De hecho, los propios medios chinos destacan que el auge se concentra en los modelos que ofrecen más opciones de "alta calidad y confort". Según sus datos, en 2022 este negocio movió 113.470 millones de yuanes, y en 2025 rozó los 250.000 millones de yuanes. Gran parte de este resultado se debe a que los usuarios optan, cada vez más, por este tipo de vehículos al alquilarlos.
Para entender la fiebre por este tipo de vehículo, en China Daily se informó que los pedidos de vehículos de "nueva energía" (como allí llaman a los eléctricos e híbridos enchufables) están creciendo a un ritmo diez veces superior año tras año, y el periodo de alquiler es cada vez más largo.
Tanto en Bloomberg como en medios chinos como People se destaca que estas caravanas eléctricas son más buscadas porque su enorme batería amplía enormemente las posibilidades de uso del automóvil.
Los usuarios valoran, por ejemplo, poder llevar electrodomésticos y todo tipo de utensilios para cocinar que solo requieren una batería gigantesca con ruedas. Algunos incluso utilizan proyectores 4K en su interior para que los pasajeros puedan disfrutar allí donde vayan.
Un buen ejemplo de ello es una caravana con el espacio interior dividido en dos plantas, frigorífico y placa de inducción, un aseo compacto y karaoke, una función muy demandada en todo tipo de automóviles. O un modelo de Changan capaz de vadear ríos, o la Farizon de Geely. Además, las posibilidades para mantener el interior a una temperatura constante son mucho mayores que en un vehículo tradicional, lo que es especialmente interesante para quienes viajan con mascotas.
Uno de los motivos señalados para este aumento en el uso de caravanas eléctricas es, evidentemente, el ahorro que supone frente a los hoteles. Son los viajeros nacidos a partir de los años 90 los que más viajan con este tipo de automóviles. De hecho, el 53% de los viajeros nacieron a lo largo de esta década.
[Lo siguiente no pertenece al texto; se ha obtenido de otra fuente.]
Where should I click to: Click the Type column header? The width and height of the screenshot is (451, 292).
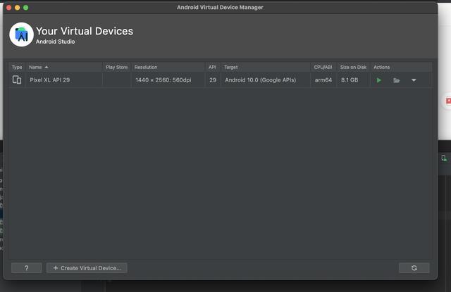[17, 68]
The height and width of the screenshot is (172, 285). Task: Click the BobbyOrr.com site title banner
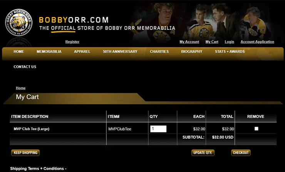click(x=107, y=24)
Durante las vacaciones del Primero de mayo, los alquileres de este tipo de automóviles volvieron a dispararse, y no solo entre las caravanas. Los fabricantes de coches son cada vez más propensos a incluir modos de uso propios de acampadas y venden una mayor cantidad de accesorios para hacer de estos automóviles una opción realista para ir de camping sin necesidad de invertir en una autocaravana.
Claro, todo esto no sería posible si la red de recarga no acompañara. Las enormes baterías que dan servicio a los frigoríficos y las cocinas dejarían de servir para su principal cometido (mover el coche) si no contaran con una red densa de cargadores.
Bloomberg informa que el país ha llenado las estaciones de servicio y las áreas de descanso de enchufes a un ritmo impresionante. El crecimiento se mantiene cada año por encima del 50% y ya se han superado los 21 millones de cargadores repartidos por todo el país.